A égua sempre pronta, aguardando pela volta do mestre, distraída com grama molhada, o movimento da rua, um cachorro que late, a lua sendo encoberta pelas nuvens.
Fim de semana era cavalgada, saiam do CTG lá pras bandas da Rússia, atravessavam a Várzea Pequena, o Patrão se perdendo pelos botecos, é um que acena daqui, outro que chama de lá. Apeia pra tomar só um traguinho. Todas as vezes. Prova a cachaça de abacaxi do Seu Pedrinho que desce do bigode pro peito chispando fogo pelo caminho. Se dependesse da égua não derramava uma gota, marchava com a leveza das bailarinas. Quando perguntavam pelo nome, o Patrão respondia orgulhoso: - Cigana. Cigana dos Araçás.
Se alguém a chamava de baia ele intervinha. - É palomino, igual aquele do cinema, do Roy Rogers!

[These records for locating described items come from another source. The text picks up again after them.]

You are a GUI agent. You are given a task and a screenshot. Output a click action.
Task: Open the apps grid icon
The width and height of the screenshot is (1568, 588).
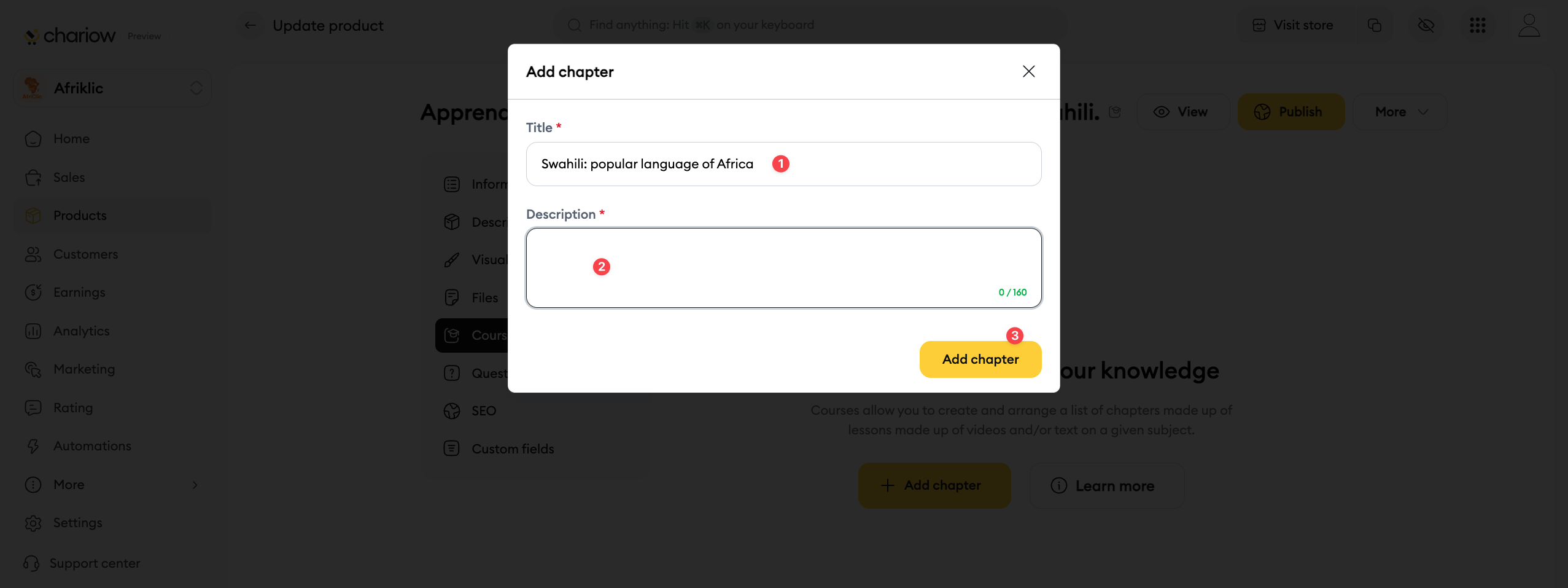1477,25
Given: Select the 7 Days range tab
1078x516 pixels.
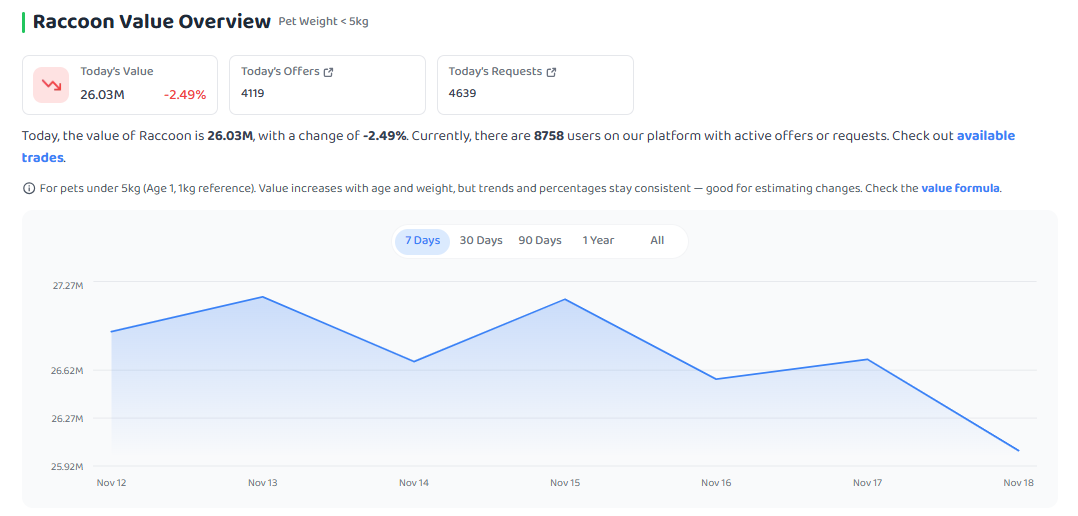Looking at the screenshot, I should point(422,241).
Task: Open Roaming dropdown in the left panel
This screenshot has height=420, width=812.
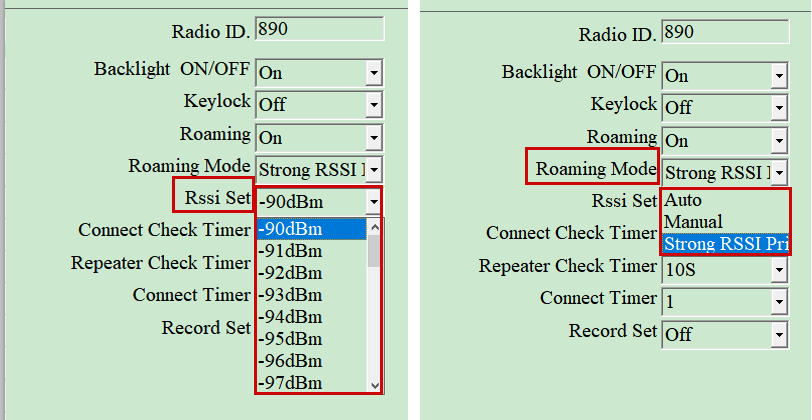Action: tap(374, 138)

Ainda potranca deu trabalho, gênio forte, cheia de bardas. Naquele tempo Narciso ainda não era Patrão e comprou a Cigana ainda na meia-doma. Os dois logo se entenderam, na disciplina do amor a égua se aprumou. Dava-lhe banho depois que esfriava, começando pelas patas. Na cabeça se assustava e tinha que receber carinho no pescoço. Água no dorso lhe arrepiava e ela botava as orelhas pra trás. Escovava a crina e passava creme. Quando assustava com barulho de carro recebia puxão na rédea e relho no lombo. Nunca pra machucar, sempre educando. Na andadura não carecia de universidade. – Nasceu marchando. Sem modéstia para quem quisesse ouvir. Quando brigava e tomava alguma mordida passava graxa patente para nascer o pêlo logo. Cortar os cascos e ferrar era com ele mesmo. Ai de quem botasse a mão na égua sem seu consentimento. Tinha tendência a engordar e as vezes tinha que receber só metade do trato. Ficava com pena e trazia cenouras por que não agüentava vê-la triste. Se fosse época de Rodeio era cevada com folha de coqueiro para dar uma afinada. A sela boiadeira sempre engraxada e a frente de prata sempre brilhando. O freio levíssimo na boca sensível. Peitoral trabalhado com um coração na frente. Ofertas de todos os tipos ele recusou. A Cigana rainha onde quer que fosse.
Mesmo no escuro conhecia os caminhos do Patrão. O balde vermelho o farol de todas as noites. Ás vezes uma melindrosa vinha toda ciumenta: - Essa tua égua é mocinha ainda? O Patrão ria-se: - O meu amor é puro. Quantas vezes montaram o Patrão na éguinha e voltaram os dois seguros, vezes na marcha, vezes andando, sem que nunca levasse um tombo? Ás vezes vinha ele agarrado no pescoço falando bobagens. – Não é gostoso cheiro de cavalo? Outras vezes vinha rindo sozinho. – Gogó da Ema... Gogó. Entravam no CTG com a sinfonia dos garnizés.
Um dia o coração do Patrão não agüentou. Chegaram a leva-lo de carro para o Hospital, mas sem esperança. A Cigana dos Araçás esquecida amarrada lá no Gogó da Ema. Precisou um capataz vir busca-la na tarde do dia seguinte. Botaram a égua à venda, mas não prestava mais. Ficou com querência. Para encilhar e montar tudo certo, mas na saída da cavalgada se jogava no mata-burro. Chegava a se deitar e era preciso vara com cabeça de prego para cutuca-la. Bardosa tinha ataques de fúria que descontava na baia, os coices arrebentando os tijolos. Para tomar banho tinham que lhe manear as patas e lhe prender a boca, mordeu o capataz no sovaco. Entregaram a encrenca para um negociante. Mas égua de marcha não serve pra carroça. Quem sabe que fim teve a Cigana? Capaz até de ter virado lingüiça.